- [Instructions to follow] This task calls for the lines below starting at the one containing "Click the Go button beside page input" and ending at the one containing "The height and", repeated exactly with both ends kept and pictures left out.

─── Exercise material ───

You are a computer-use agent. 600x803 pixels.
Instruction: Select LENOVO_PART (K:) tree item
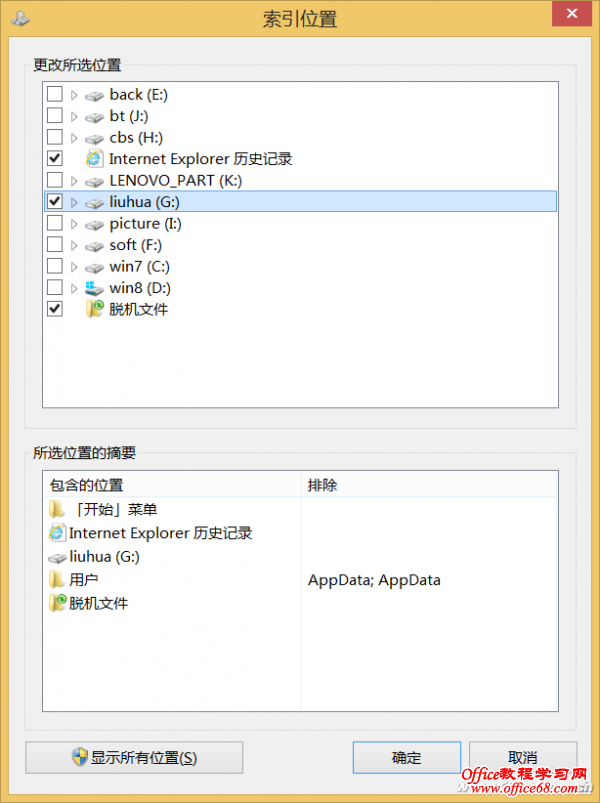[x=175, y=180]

───
─── Exercise material ───

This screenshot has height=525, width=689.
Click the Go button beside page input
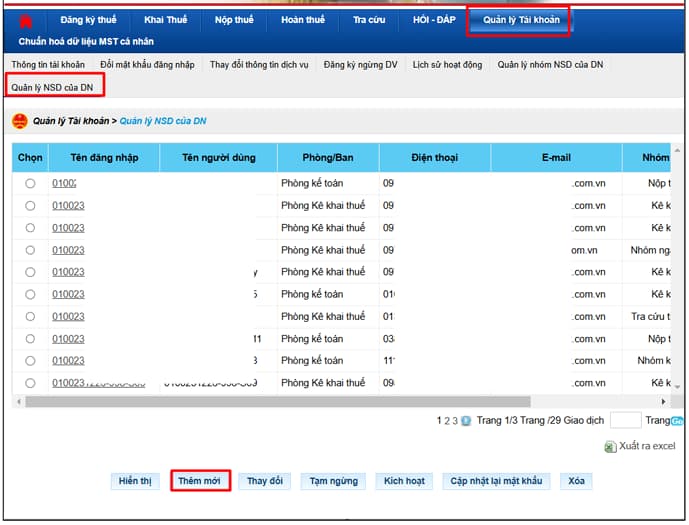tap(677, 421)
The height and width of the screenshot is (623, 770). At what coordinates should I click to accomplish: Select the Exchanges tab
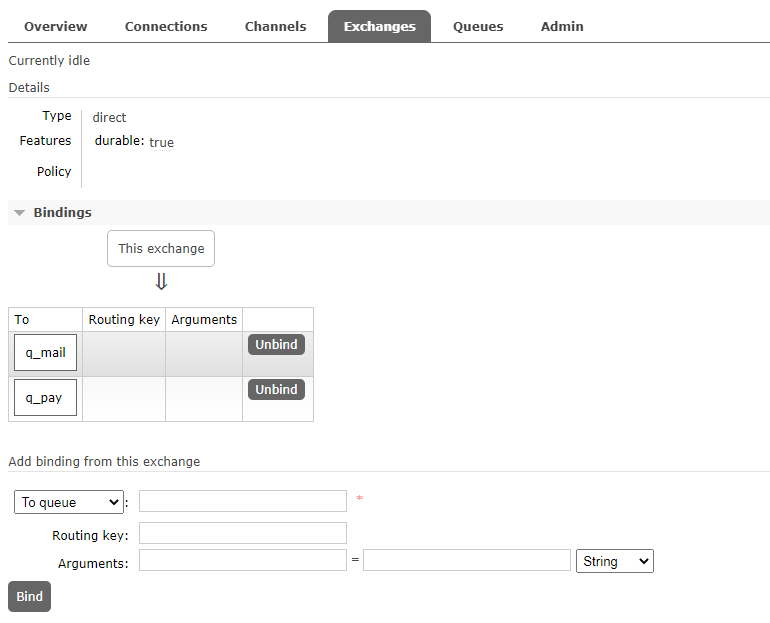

───

- [Response to the task]
Click the Go button beside page input
tap(677, 421)
The height and width of the screenshot is (623, 770). At what coordinates should I click to accomplish: Select the Exchanges tab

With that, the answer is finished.